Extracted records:
*** Block opens ***

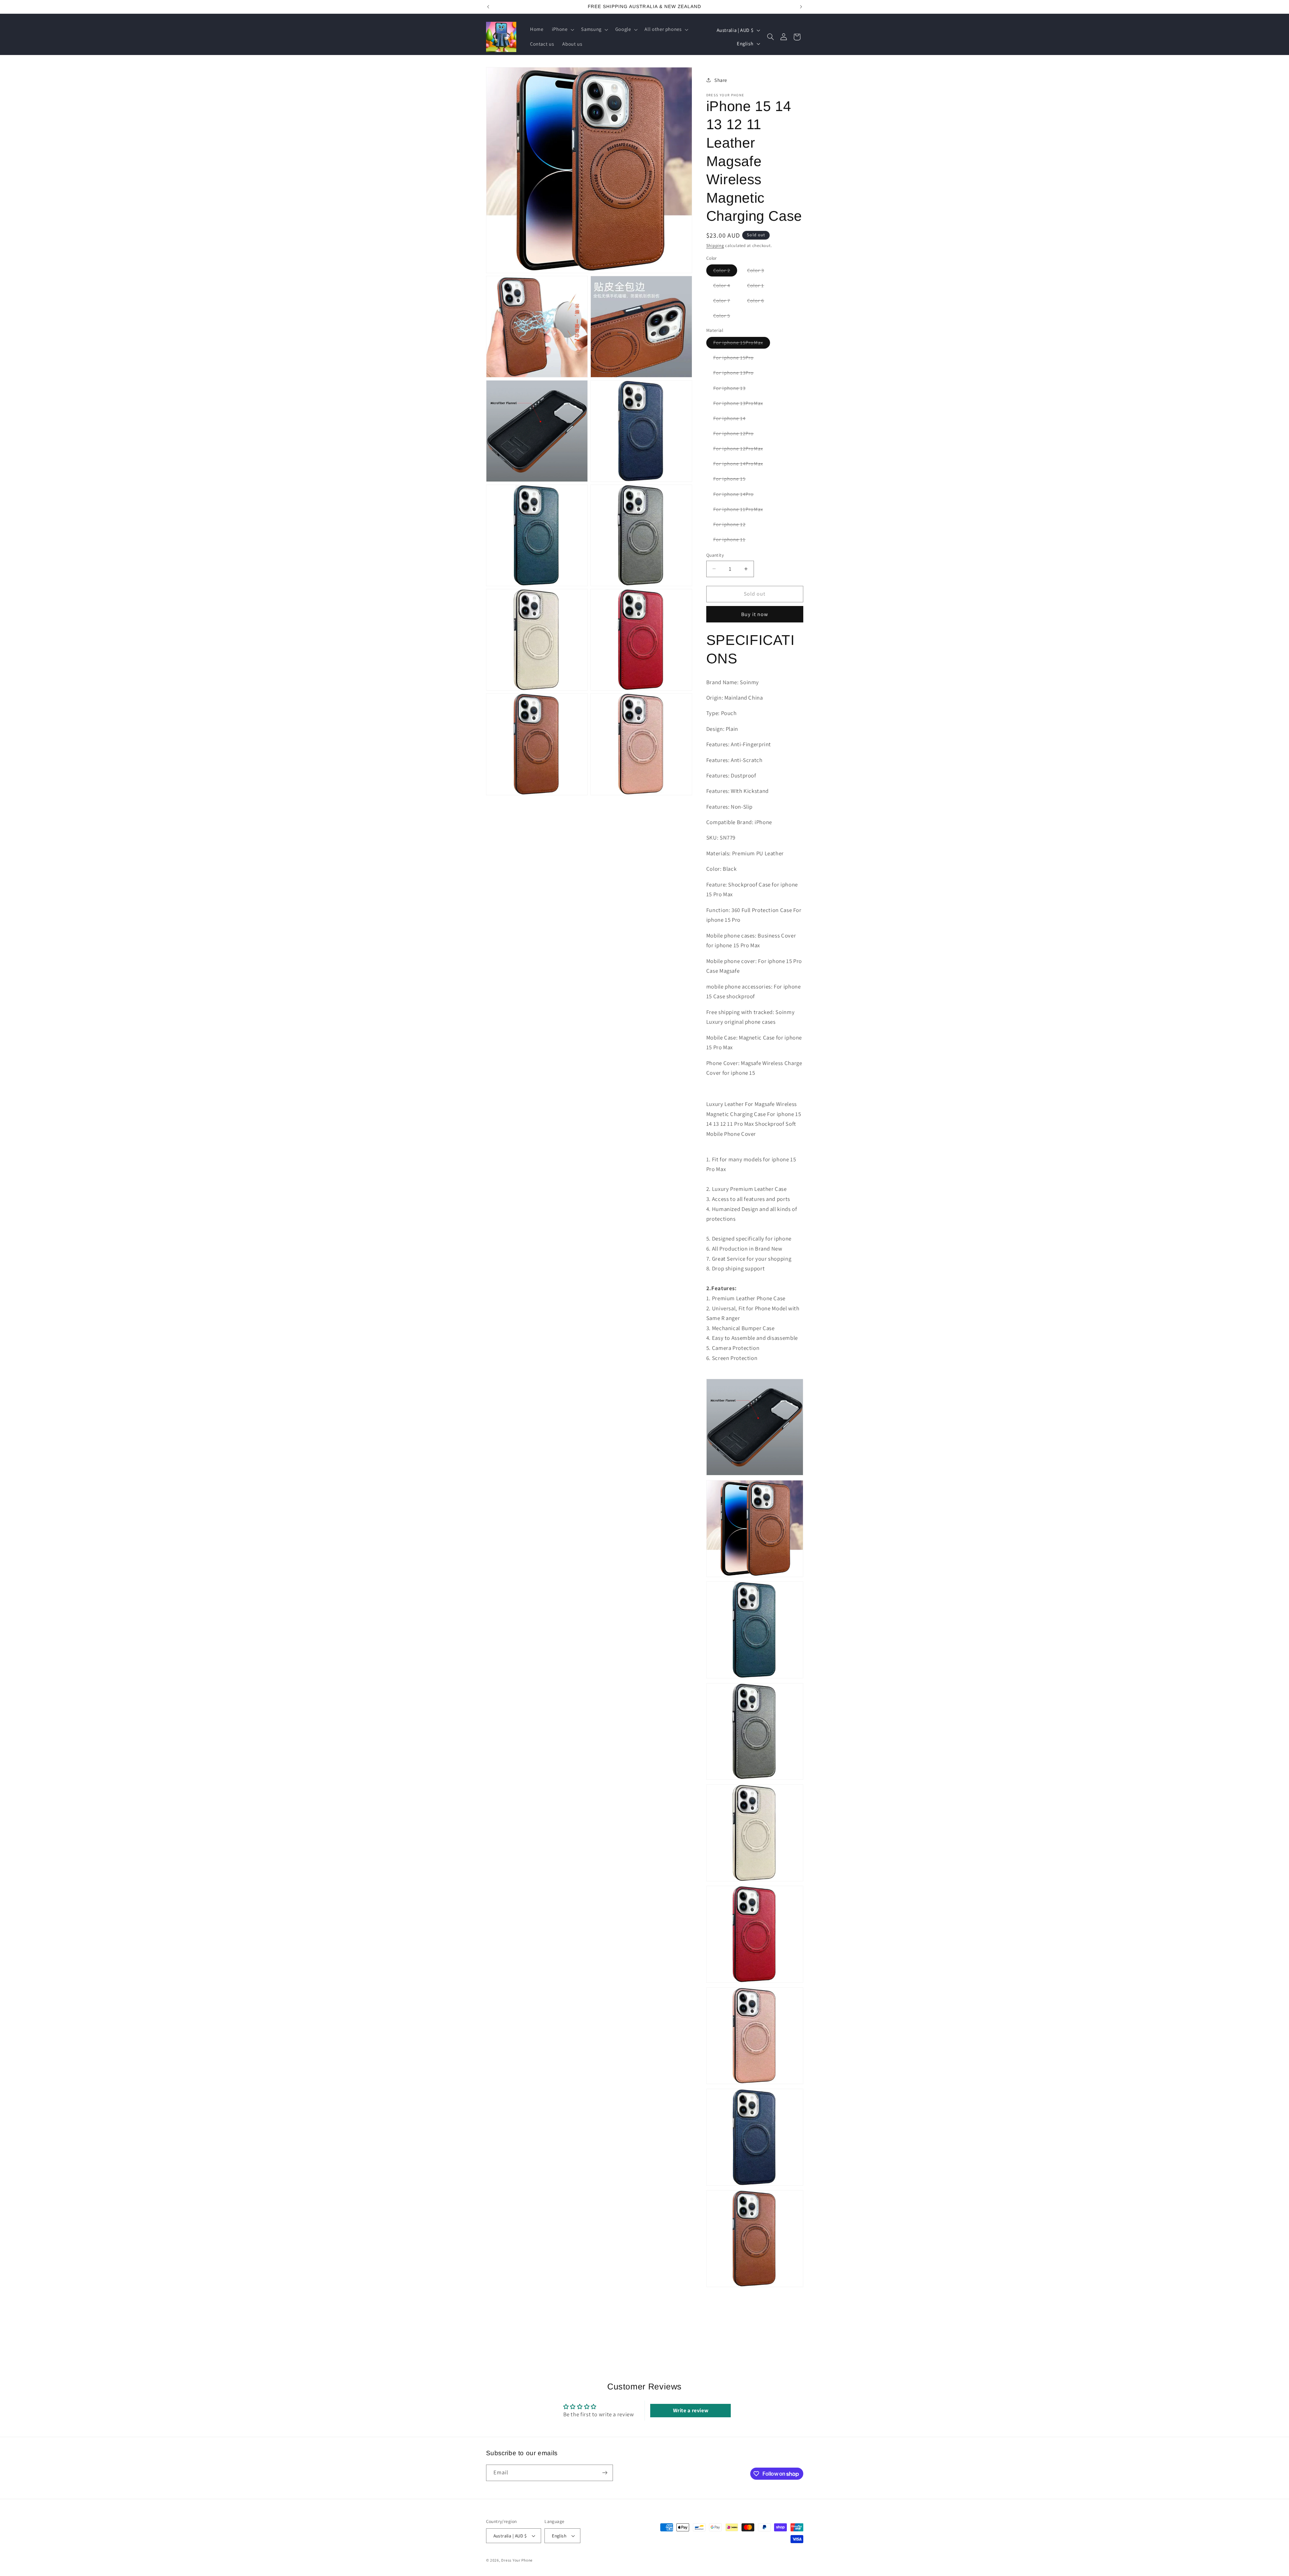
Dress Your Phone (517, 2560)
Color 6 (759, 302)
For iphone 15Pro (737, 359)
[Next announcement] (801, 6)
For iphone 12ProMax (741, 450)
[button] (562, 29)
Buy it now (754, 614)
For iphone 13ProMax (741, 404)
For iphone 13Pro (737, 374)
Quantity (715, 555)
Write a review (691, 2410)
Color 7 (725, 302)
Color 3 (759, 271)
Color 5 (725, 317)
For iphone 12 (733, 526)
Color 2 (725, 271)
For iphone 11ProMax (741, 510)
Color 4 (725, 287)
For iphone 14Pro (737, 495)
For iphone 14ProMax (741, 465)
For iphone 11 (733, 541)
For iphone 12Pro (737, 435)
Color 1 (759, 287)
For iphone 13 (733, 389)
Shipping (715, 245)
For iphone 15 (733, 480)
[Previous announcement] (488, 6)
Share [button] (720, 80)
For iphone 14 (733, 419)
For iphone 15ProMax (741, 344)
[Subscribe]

*** Block closes ***

— TASK PROMPT —
Repeat all the data as it stands, dropping any images it holds.

— TASK SOLUTION —
Dress Your Phone (517, 2560)
Color 6 (759, 302)
For iphone 15Pro (737, 359)
[Next announcement] (801, 6)
For iphone 12ProMax (741, 450)
[button] (562, 29)
Buy it now (754, 614)
For iphone 13ProMax (741, 404)
For iphone 13Pro (737, 374)
Quantity (715, 555)
Write a review (691, 2410)
Color 7 (725, 302)
Color 3 (759, 271)
Color 5 (725, 317)
For iphone 12 (733, 526)
Color 2 (725, 271)
For iphone 11ProMax (741, 510)
Color 4 (725, 287)
For iphone 14Pro (737, 495)
For iphone 14ProMax (741, 465)
For iphone 11 (733, 541)
For iphone 12Pro (737, 435)
Color 1 (759, 287)
For iphone 13 (733, 389)
Shipping (715, 245)
For iphone 15 (733, 480)
[Previous announcement] (488, 6)
Share [button] (720, 80)
For iphone 14 (733, 419)
For iphone 15ProMax (741, 344)
[Subscribe]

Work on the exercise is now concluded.